Thursday, July 26, 2012

Halibut en Papillote with Thai Pesto


My cousin Yolanda Banks is an AMAZING cook.  She has her own cookbook called “Cooking for Your Man” and also her own website www.freshisfabulous.net.  Check her out when you get a chance!  Needless to say, I have plenty of people in my family who have some serious kitchen skills but I was blown away when she made steamed black cod with thai pesto for me and a friend of hers.  It was my first time having thai pesto and I was just itching to make it myself!  I put my own spin on the thai pesto by adding garlic, using olive oil, and making a few other modifications.

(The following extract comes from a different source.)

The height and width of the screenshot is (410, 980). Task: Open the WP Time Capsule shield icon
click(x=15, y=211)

You’ll find a recipe that Yolanda has on her website for halibut with thai pesto but she actually cooks it on the stove.  Since I was so blown away by her steamed black cod from before, I decided to try this with halibut and use the same cooking technique.  En papillote is a French term that means “in parchment”.  This is also known as “al cartoccio” in Italian.

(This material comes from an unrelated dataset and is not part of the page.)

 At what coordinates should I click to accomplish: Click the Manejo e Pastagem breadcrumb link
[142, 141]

Halibut en Papillote with Thai Pesto
4 halibut fillets
1c basil
1c cilantro
½ c unsalted pistachios, shelled
1 garlic clove
Juice from 1 lime
Zest from 1 lime
1 tsp peeled ginger, roughly chopped
½ jalepeno, seeded and roughly chopped
1 tbsp canned, pre-sliced lemongrass
¼ c extra virgin olive oil
kosher salt
ground black pepper

Preheat oven to 400F.

For pesto: Starting with basil, add all ingredients (through olive oil) to food processor and process until smooth.  Salt and pepper to taste.

Note: You can find the canned, sliced lemongrass at whole foods.  Yes, I’m lazy :)  If you don’t want to use the canned lemongrass, then substitute it with one stalk of fresh lemongrass.


 
Place 2 pieces of parchment paper on a baking sheet.  Fold each piece of parchment paper in half to create a crease and then unfold.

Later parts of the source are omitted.